Try setting the environment variable
HIP_VISIBLE_DEVICES=0
before & when running python so that device#1 is hidden from llama.cpp & rocblas.
This worked, Thank You!
@Engininja2 You are my hero! Thank you so much!!! I've spent hours and hours trying to figure out how to build this thing with no success. I was literally going crazy. You just saved my life! Kudos to you! I just wonder why devs can never explain properly how to build their own piece of sh*t? Really infuriating!

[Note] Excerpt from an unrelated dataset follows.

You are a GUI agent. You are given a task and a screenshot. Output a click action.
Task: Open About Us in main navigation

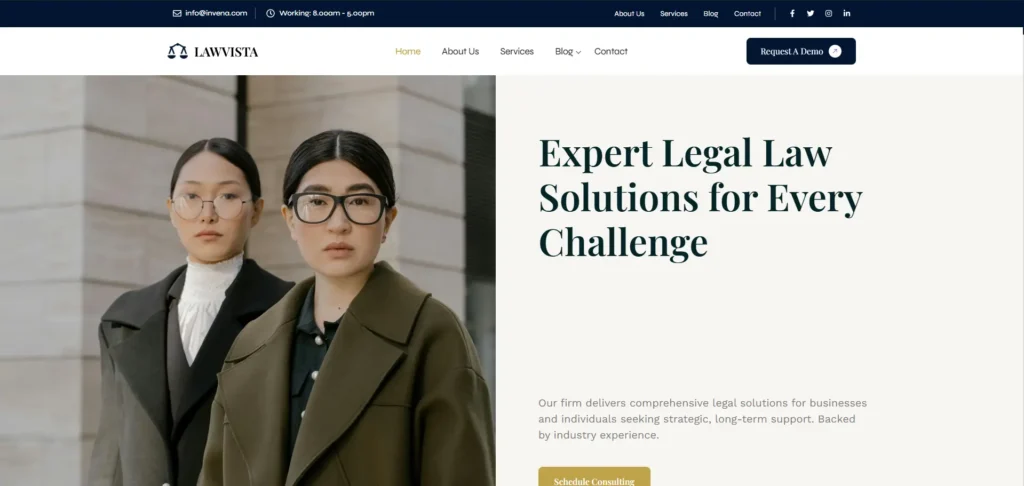point(460,51)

I have a RX 6900XT GPU, and after installing ROCm 5.7 I followed the instructions to install llama-cpp-python with HIPBLAS=on, but got the error of "Building wheel for llama-cpp-python (pyproject.toml) did not run successfully".
Full error log: llama-cpp-python-hipblas-error.txt
As with the previously closed but unaddressed #1009, my debugging efforts have led me to believe that the wrong C and C++ compilers are being chosen for the cmake build:
A clang-only option ('-x') is then ignored during compilation
The subsequent argument ('hip') is interpreted as a non-existent source file
The build fails
As with the original reporter, I've also tried setting CMake environment variables to force Clang compilation, with no change in result:
[Environment]::SetEnvironmentVariable('CMAKE_ARGS', "-DLLAMA_HIPBLAS=on -DCMAKE_CXX_COMPILER='C:/Program Files/AMD/ROCm/5.7/bin/clang++.exe' -DCMAKE_C_ABI_COMPILED=FALSE -DCMAKE_CXX_ABI_COMPILED=FALSE -DCMAKE_CXX_STANDARD=17 -DCMAKE_CXX_STANDARD_REQUIRED=ON -DCMAKE_CXX_EXTENSIONS=OFF")
[Environment]::SetEnvironmentVariable('CMAKE_ARGS', "-DLLAMA_HIPBLAS=on -DCXX='C:/Program Files/AMD/ROCm/5.7/bin/clang++.exe' -DCMAKE_C_ABI_COMPILED=FALSE -DCMAKE_CXX_ABI_COMPILED=FALSE -DCMAKE_CXX_STANDARD=17 -DCMAKE_CXX_STANDARD_REQUIRED=ON -DCMAKE_CXX_EXTENSIONS=OFF")
PS: Reading through #40 it's rather concerning that MSVC might be needed for Windows compilation. Is this still the case?